Task statement >> Set down the data that follows again, exactly as written.

-*-

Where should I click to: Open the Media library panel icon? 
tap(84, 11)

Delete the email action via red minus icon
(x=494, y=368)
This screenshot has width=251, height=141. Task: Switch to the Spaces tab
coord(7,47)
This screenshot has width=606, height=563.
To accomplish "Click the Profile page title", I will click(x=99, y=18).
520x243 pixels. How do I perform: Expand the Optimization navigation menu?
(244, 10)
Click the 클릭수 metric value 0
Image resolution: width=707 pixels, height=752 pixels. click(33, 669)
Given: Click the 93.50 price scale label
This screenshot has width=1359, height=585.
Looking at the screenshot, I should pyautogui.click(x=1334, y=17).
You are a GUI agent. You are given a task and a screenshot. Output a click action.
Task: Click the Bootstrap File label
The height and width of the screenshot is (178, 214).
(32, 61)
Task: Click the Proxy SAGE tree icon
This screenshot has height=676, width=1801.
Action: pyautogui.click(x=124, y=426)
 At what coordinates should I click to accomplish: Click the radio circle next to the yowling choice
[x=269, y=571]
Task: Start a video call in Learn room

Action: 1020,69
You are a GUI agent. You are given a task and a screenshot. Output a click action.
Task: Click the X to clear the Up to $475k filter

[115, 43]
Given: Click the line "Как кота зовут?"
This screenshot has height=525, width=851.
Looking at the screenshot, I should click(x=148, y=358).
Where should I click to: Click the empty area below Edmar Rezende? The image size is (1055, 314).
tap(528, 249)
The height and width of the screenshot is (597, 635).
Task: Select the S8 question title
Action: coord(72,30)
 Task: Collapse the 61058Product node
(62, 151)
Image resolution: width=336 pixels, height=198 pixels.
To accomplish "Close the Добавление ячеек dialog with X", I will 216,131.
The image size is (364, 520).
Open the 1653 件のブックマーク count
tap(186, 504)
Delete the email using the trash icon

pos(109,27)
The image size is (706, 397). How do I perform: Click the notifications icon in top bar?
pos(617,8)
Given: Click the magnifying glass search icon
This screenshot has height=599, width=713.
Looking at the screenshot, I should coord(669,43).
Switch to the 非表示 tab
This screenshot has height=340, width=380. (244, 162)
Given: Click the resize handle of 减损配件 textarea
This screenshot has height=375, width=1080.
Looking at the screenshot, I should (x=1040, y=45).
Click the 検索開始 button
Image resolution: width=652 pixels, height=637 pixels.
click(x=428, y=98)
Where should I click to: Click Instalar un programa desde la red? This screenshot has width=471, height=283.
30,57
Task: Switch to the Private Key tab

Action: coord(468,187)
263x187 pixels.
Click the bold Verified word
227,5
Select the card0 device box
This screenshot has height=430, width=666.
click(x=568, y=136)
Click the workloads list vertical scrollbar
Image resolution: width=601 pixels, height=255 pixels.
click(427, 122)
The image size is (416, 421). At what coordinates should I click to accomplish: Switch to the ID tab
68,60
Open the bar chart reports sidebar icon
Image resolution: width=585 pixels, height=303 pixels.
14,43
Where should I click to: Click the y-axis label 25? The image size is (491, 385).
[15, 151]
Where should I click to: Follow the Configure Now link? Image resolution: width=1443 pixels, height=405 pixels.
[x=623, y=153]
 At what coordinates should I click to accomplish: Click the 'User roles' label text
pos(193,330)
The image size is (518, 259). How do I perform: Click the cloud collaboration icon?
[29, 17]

-*-

Result of the task >>
Where should I click to: Open the Media library panel icon? 
tap(84, 11)

Delete the email action via red minus icon
(x=494, y=368)
This screenshot has width=251, height=141. Task: Switch to the Spaces tab
coord(7,47)
This screenshot has width=606, height=563.
To accomplish "Click the Profile page title", I will click(x=99, y=18).
520x243 pixels. How do I perform: Expand the Optimization navigation menu?
(244, 10)
Click the 클릭수 metric value 0
Image resolution: width=707 pixels, height=752 pixels. click(33, 669)
Given: Click the 93.50 price scale label
This screenshot has width=1359, height=585.
Looking at the screenshot, I should pyautogui.click(x=1334, y=17).
You are a GUI agent. You are given a task and a screenshot. Output a click action.
Task: Click the Bootstrap File label
The height and width of the screenshot is (178, 214).
(32, 61)
Task: Click the Proxy SAGE tree icon
This screenshot has height=676, width=1801.
Action: pyautogui.click(x=124, y=426)
 At what coordinates should I click to accomplish: Click the radio circle next to the yowling choice
[x=269, y=571]
Task: Start a video call in Learn room

Action: 1020,69
You are a GUI agent. You are given a task and a screenshot. Output a click action.
Task: Click the X to clear the Up to $475k filter

[115, 43]
Given: Click the line "Как кота зовут?"
This screenshot has height=525, width=851.
Looking at the screenshot, I should click(x=148, y=358).
Where should I click to: Click the empty area below Edmar Rezende? The image size is (1055, 314).
tap(528, 249)
The height and width of the screenshot is (597, 635).
Task: Select the S8 question title
Action: coord(72,30)
 Task: Collapse the 61058Product node
(62, 151)
Image resolution: width=336 pixels, height=198 pixels.
To accomplish "Close the Добавление ячеек dialog with X", I will 216,131.
The image size is (364, 520).
Open the 1653 件のブックマーク count
tap(186, 504)
Delete the email using the trash icon

pos(109,27)
The image size is (706, 397). How do I perform: Click the notifications icon in top bar?
pos(617,8)
Given: Click the magnifying glass search icon
This screenshot has height=599, width=713.
Looking at the screenshot, I should coord(669,43).
Switch to the 非表示 tab
This screenshot has height=340, width=380. (244, 162)
Given: Click the resize handle of 减损配件 textarea
This screenshot has height=375, width=1080.
Looking at the screenshot, I should (x=1040, y=45).
Click the 検索開始 button
Image resolution: width=652 pixels, height=637 pixels.
click(x=428, y=98)
Where should I click to: Click Instalar un programa desde la red? This screenshot has width=471, height=283.
30,57
Task: Switch to the Private Key tab

Action: coord(468,187)
263x187 pixels.
Click the bold Verified word
227,5
Select the card0 device box
This screenshot has height=430, width=666.
click(x=568, y=136)
Click the workloads list vertical scrollbar
Image resolution: width=601 pixels, height=255 pixels.
click(427, 122)
The image size is (416, 421). At what coordinates should I click to accomplish: Switch to the ID tab
68,60
Open the bar chart reports sidebar icon
Image resolution: width=585 pixels, height=303 pixels.
14,43
Where should I click to: Click the y-axis label 25? The image size is (491, 385).
[15, 151]
Where should I click to: Follow the Configure Now link? Image resolution: width=1443 pixels, height=405 pixels.
[x=623, y=153]
 At what coordinates should I click to accomplish: Click the 'User roles' label text
pos(193,330)
The image size is (518, 259). How do I perform: Click the cloud collaboration icon?
[29, 17]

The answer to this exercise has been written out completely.